‘An innovation calendar is a must for every company’

By Nandan Singh

As a president of The Innovation Resource, a research and innovation consulting firm based in Santa Barbara, California, US, Robert B Tucker has worked with companies including IBM India, Satyam, Nokia, American Express and Citibank to deliver growth and innovation. His numerous books include the international bestseller Managing the Future: 10 Driving Forces of Change for the New Century. Tucker spoke on growth through innovation at an event organised by CNBC TV18 in Mumbai on Tuesday.

Can innovation ever be systematic?
A Yes, we can never systemise the grand innovative idea. But, an innovation calendar is must for the company, where people meet and ideate about disruptive models.

Remember, we are not talking about solving current problems but finding future disruptive models, where we introduce new or improved products, processes, and strategies that create new value for our customers and for our firm. For example, if you give children matches to play, chances are that they might strike a light.

How does one harness talent of younger staff?
The curiosity of the younger lot is a great asset to the organisation. Also, you need to have lot of ideas to have a grand idea. We need to harness this curiosity by encouraging them to think.

Google has an intranet where every employee can post the ideas. Toyota gets a million ideas a year from its rank and its files. A manager has to manage them from his heart. They don’t care how much you know, but they care for about how much you care about them.

Should innovationbe an original idea?
Innovation may not be an original idea after all. See, a product innovation, as Sam Palmisano of IBM said rightly, could be copied by your competition. But a business model innovation can be a lot tougher to react to. It could be the opportunity to provide greater convenience such as Virgin Atlantic providing on air message.

It could be opportunities in entering new markets; to rethink how and what you customise for customers; to change how your products and services are distributed to customers such as eBay; to capture uncontested market or to take on a customer problem.

What should product innovation lead to?
They should provide a superior solution, enable benefit, resolve contradiction and create a unique value proposition, but above all, it should create new needs.

Tell me, can we live without a cell phone today? Whether it is product or business model, today it’s become very important to identify the unarticulated needs of the customer.

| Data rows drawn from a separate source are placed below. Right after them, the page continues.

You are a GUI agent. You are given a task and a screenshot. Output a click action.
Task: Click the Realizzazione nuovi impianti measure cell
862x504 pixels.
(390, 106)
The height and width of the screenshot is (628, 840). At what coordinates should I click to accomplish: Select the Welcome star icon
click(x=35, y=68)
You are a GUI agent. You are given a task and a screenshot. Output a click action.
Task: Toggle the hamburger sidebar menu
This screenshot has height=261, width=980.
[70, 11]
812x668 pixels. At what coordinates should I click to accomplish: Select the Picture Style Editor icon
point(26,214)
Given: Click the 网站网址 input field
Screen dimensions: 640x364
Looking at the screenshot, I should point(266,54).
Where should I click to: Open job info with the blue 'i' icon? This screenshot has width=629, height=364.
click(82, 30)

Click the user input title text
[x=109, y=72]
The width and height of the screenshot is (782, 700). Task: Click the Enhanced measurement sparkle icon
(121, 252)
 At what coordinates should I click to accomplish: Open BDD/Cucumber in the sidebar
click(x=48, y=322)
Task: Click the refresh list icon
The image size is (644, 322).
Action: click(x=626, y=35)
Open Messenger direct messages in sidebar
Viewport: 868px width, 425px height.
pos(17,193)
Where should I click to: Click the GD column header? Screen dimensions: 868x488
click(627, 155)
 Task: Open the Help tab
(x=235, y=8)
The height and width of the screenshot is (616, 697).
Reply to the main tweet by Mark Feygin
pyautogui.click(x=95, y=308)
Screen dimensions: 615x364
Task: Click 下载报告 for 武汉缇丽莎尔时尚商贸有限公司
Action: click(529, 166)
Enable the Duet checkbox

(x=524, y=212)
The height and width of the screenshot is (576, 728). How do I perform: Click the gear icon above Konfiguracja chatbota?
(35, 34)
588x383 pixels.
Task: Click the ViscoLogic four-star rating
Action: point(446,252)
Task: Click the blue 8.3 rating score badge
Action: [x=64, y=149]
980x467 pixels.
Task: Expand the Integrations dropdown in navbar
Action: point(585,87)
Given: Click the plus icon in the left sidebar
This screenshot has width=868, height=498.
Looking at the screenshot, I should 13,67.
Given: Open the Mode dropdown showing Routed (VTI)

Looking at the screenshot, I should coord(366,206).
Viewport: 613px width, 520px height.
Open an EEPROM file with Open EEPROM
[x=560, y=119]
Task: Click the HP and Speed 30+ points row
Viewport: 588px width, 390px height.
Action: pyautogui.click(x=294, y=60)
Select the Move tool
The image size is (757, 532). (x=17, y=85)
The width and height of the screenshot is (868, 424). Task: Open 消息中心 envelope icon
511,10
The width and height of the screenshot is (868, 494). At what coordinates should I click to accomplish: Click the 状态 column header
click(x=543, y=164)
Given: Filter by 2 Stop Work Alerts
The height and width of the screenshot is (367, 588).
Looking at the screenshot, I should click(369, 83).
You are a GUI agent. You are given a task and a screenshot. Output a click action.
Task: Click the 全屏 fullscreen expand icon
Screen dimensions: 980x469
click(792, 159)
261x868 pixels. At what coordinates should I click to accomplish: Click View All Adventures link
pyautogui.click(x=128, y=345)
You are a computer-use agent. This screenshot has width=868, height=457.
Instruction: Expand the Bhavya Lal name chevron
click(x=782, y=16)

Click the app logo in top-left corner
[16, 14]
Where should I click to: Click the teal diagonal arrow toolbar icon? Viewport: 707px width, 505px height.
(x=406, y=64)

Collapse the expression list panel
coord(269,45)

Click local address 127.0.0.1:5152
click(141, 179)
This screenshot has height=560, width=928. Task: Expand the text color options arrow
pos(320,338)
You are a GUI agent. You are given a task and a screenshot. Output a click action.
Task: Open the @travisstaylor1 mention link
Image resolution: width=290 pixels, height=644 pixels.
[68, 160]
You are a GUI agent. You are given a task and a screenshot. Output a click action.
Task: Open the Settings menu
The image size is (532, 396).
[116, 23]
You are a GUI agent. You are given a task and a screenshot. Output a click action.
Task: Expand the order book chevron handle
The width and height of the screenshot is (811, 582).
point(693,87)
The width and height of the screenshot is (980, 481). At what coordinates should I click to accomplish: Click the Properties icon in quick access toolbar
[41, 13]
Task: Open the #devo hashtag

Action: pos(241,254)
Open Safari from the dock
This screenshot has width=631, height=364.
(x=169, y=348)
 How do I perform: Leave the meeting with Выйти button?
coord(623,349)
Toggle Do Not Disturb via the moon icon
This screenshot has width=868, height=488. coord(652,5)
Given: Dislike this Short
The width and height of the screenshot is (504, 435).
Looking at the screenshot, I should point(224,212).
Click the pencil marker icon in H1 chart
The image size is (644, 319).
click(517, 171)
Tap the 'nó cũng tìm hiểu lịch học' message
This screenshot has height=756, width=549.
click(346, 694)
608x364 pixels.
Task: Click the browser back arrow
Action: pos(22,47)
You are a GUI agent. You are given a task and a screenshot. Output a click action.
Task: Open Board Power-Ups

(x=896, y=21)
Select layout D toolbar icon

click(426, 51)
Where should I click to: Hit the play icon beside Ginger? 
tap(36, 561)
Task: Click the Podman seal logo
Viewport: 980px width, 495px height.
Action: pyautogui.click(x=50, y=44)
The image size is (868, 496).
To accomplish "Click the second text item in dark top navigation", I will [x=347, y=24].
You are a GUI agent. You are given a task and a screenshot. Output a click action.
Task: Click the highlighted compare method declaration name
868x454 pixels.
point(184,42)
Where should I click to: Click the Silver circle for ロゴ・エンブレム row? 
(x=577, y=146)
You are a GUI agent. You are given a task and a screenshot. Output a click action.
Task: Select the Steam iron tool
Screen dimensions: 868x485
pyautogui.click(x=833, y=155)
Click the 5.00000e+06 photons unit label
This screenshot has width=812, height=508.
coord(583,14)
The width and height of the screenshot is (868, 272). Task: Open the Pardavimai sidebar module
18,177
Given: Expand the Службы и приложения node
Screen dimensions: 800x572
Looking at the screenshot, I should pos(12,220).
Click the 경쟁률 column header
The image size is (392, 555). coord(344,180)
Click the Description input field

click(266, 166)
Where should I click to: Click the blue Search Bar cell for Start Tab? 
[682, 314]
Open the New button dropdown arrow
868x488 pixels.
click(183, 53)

For that, we need to get out of office and meet with customers regularly; read voraciously-it is one of the top sources to stimulate your creative juices; set up a system that helps you gain an early warning on trend, technologies; experiment with new customer-observer methods; identify and cultivate visionary customers.

Innovators are like Vacuum cleaners. They seek more information from surrounding, read a lot, and have a voracious appetite for innovative ideas. Procter & Gamble have 50% of the ideas coming from the customers

How does one rebound from failures?
Innovation is not just about praising and rewarding success; you have to reward the failure too. You have to lavishly praise people who ideate and encourage them to think differently. Promote people who have had intelligent failures.

Their idea may not be commercially viable or may have cost the company a considerable sum, but, remember they are the ones to who have the potential to come out with that one grand idea, which could prove to be a disruptive model for the business.